Monday, October 1, 2018

Maryland Court of Special Appeals Reviews Occupational Diseases

Baltimore County v. Michael Quinlan, No. 319, Sept. Term 2017 

            The Maryland Court of Special Appeals recently held that an employee presented sufficient evidence at trial to establish that the degenerative menisci tears he suffered were an occupational disease for which he may recover under the Labor & Employment Article § 9-502(d)(1)(i) of the Maryland Code.
            Michael Quinlan (“Quinlan”) filed a claim with the Workers’ Compensation Commission, alleging that he developed meniscal tears in his right knee due to his job duties as a paramedic/firefighter.  After a hearing, the Workers’ Compensation Commission determined that  Quinlan did not sustain an occupational disease arising out of, and in the course of, employment.  Quinlan appealed.

            The matter went before a jury in the Circuit Court for Baltimore County.  There, Quinlan testified that he worked for the Baltimore County Fire Department as a paramedic for twenty-four (24) years.  That job required Quinlan to work long shifts, in which there were between 26-30 calls per day.  During those calls, Quinlan often had to kneel, and when he did so, he knelt down on his right knee.  In 2005, Quinlan injured his right knee while assisting a patient at work.  In 2014, Quinlan returned to his doctor for further knee problems.  The doctor found tears in Quinlan’s medial and lateral menisci.  Quinlan underwent a partial meniscectomy, and then returned to work.

            Quinlan called Dr.

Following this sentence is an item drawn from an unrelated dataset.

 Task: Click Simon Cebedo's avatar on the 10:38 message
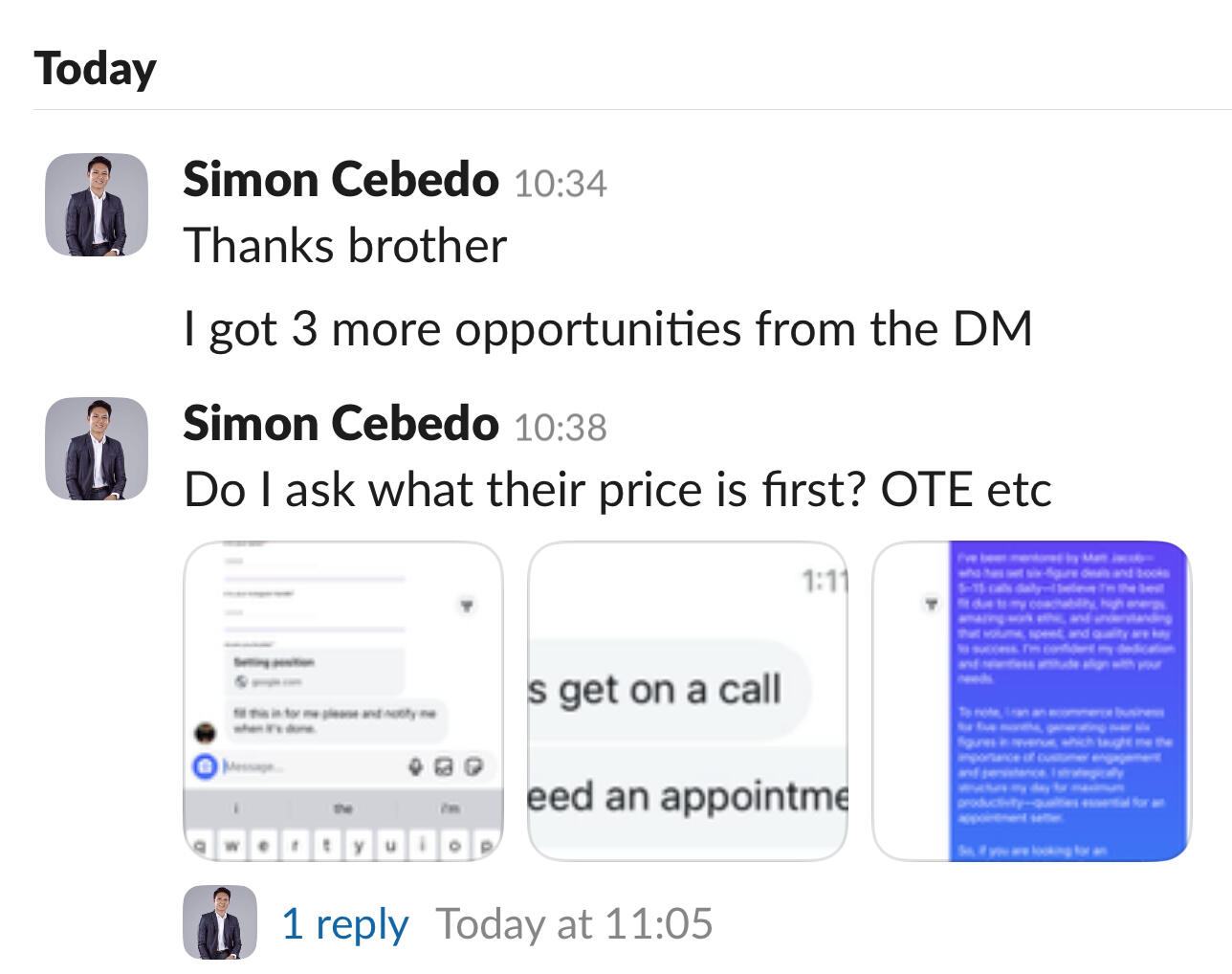pyautogui.click(x=97, y=449)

Barbara Cochran (“Dr. Cochran”), a specialist in internal medicine, occupational medicine, psychiatry, and pulmonary medicine, to testify.  Dr. Cochran explained that tears of the menisci, as Quinlan suffered from, are part of the continuum of osteoarthritis, and that osteoarthritis is a cumulative injury.  Dr. Cochran further explained that understanding a patient’s job functions, shift work, and whether he or she takes breaks is vital to forming a reliable opinion relating to osteoarthritis.  Dr. Cochran also testified that medical literature showed that in general,  more physically demanding jobs and people who do more squatting and kneeling are at a greater risk for osteoarthritis and problems in their knees.  Finally, Dr. Cochran testified that Quinlan’s essential job functions, which included repetitive kneeling, bending, and stress on the knee, are the causes of Quinlan’s osteoarthritis.

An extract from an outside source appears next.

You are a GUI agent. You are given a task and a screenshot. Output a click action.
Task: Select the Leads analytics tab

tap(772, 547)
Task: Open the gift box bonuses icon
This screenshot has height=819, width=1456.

            Baltimore County called orthopedic surgeon, Dr. Richard Hinton (“Dr. Hinton”) to testify.  Dr. Hinton performed an independent medical examination of Quinlan and found Quinlan to have a previous partial meniscectomy, lateral meniscectomy, early arthritis in the medial side of the knee, and mild arthritis behind the knee cap.  Dr. Hinton, however, claimed he could not relate the meniscus tears directly to Quinlan’s job because there were no specific incidents or cumulative symptomatic episodes on the job.  Dr. Hinton agreed that the medical literature showed that people in more physically demanding jobs and people who do more squatting and kneeling have a greater risk of osteoarthritis and problems in their knees.  In Dr. Hinton’s opinion, however, the medical research did not yet explain why that portion of the population was more at risk, but he speculated that it could be limited to more definable injuries, less access to health care, smoking, or weight.  Finally, Dr. Hinton described Quinlan’s occupational injury as a potential or arguable cause of his arthritis, though not the primary cause.

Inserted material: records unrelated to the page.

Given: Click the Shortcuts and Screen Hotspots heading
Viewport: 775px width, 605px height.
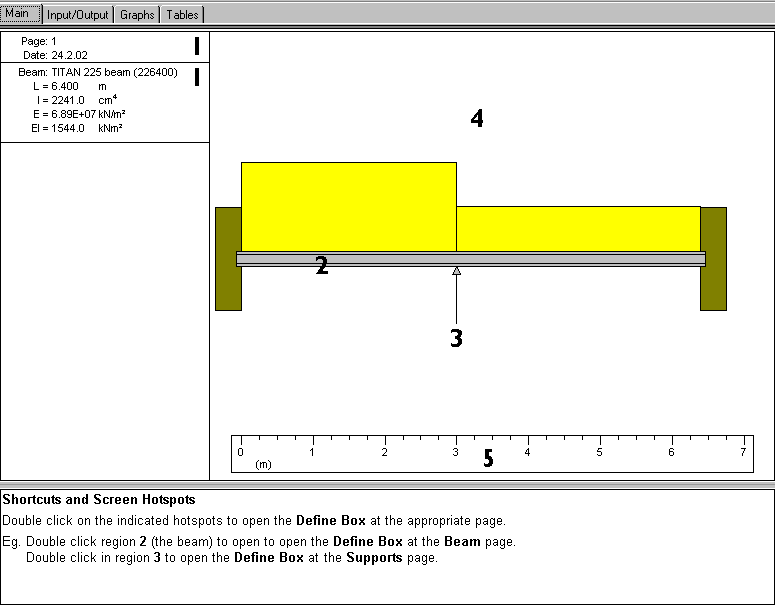Looking at the screenshot, I should tap(99, 499).
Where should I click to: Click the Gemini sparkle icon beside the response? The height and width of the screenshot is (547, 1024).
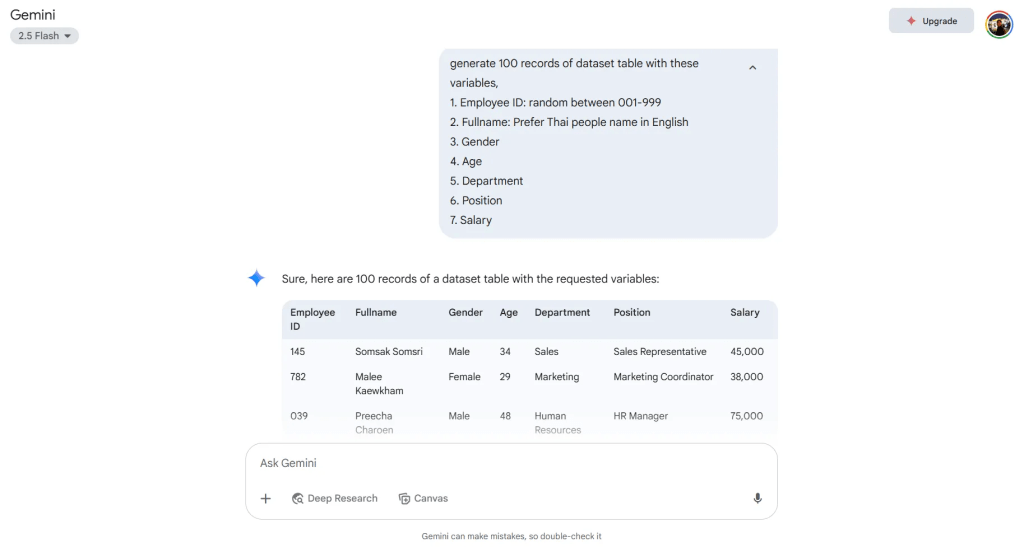pyautogui.click(x=257, y=279)
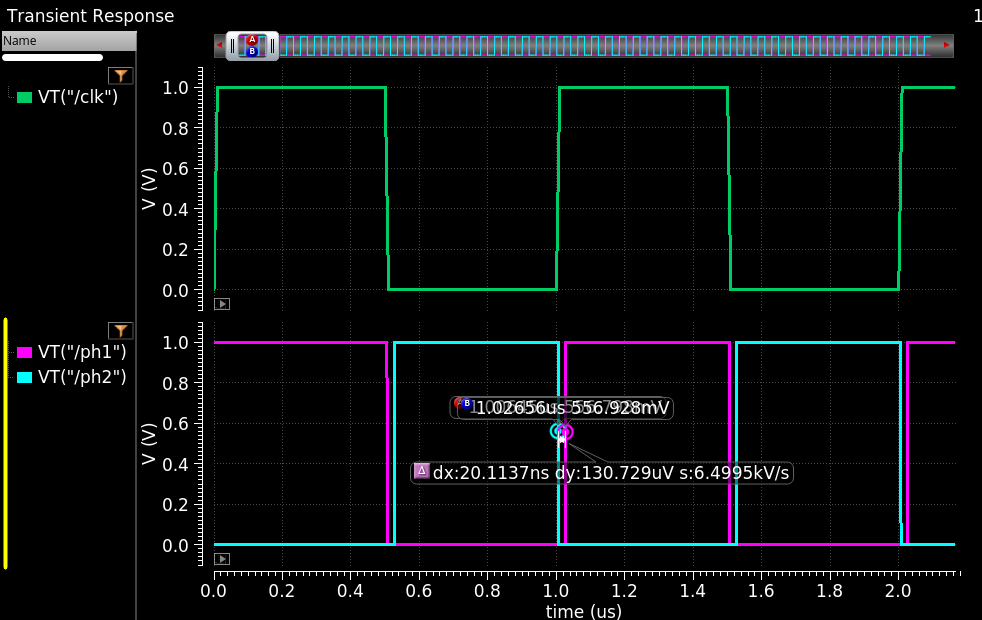Select the VT("/ph2") signal label
Viewport: 982px width, 620px height.
coord(82,377)
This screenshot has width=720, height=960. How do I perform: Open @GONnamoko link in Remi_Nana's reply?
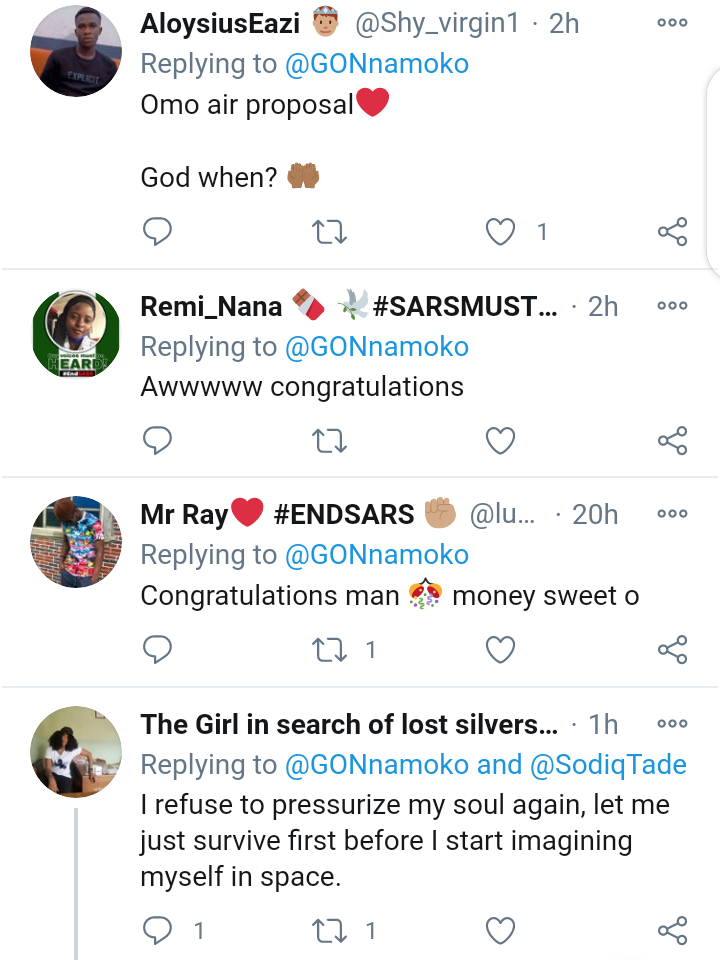tap(377, 346)
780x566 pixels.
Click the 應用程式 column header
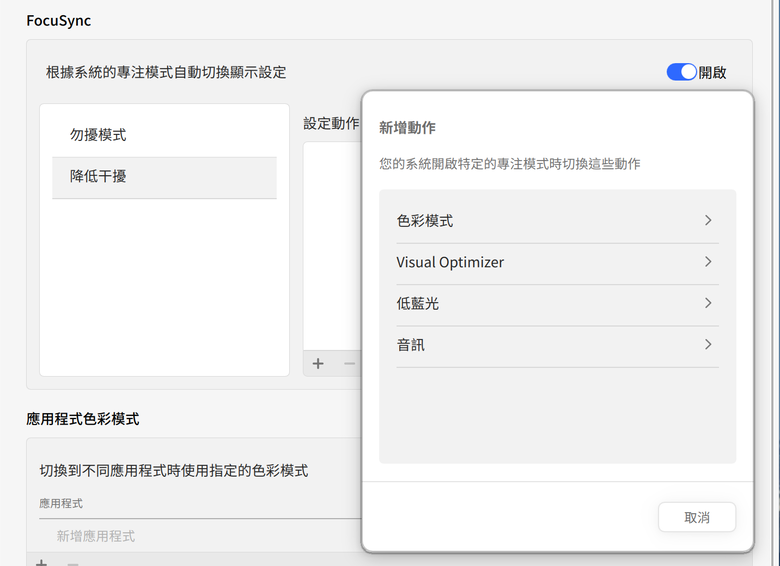[x=61, y=503]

            The jury returned a verdict in favor of Quinlan.  Baltimore County appealed, arguing that both doctors’ testimonies made clear that osteoarthritis and degenerative knee tears are not diseases inherent in Quinlan’s employment, but rather, are diseases of life.  Baltimore County further argued that a disease cannot be occupational if it is wide spread in the population and is not inherent to the occupation.

            Quinlan countered arguing that the proper analysis is not whether a disease is labeled occupational or not, but rather if the basic job responsibilities exposed an individual to conditions that could lead to the disease.  Quinlan did not dispute that there were potentially other causes in addition to his work that could have led to his diagnosis because, by law, there can be more than one cause for the degenerative tears as long as his work contributed in part. 

            The Court of Special Appeals found that Quinlan presented sufficient evidence to prove that his menisci tears were an occupational disease.  The Court of Special Appeals further indicated that Baltimore County did not preserve its legal argument that Quinlan’s injuries were injuries of life.  Even if Baltimore County did preserve the argument, the Court of Special Appeals indicated that it would not find the argument convincing because it is the risk factors, not the disease, that must inhere in the nature of the employment.  Therefore, the judgment was affirmed.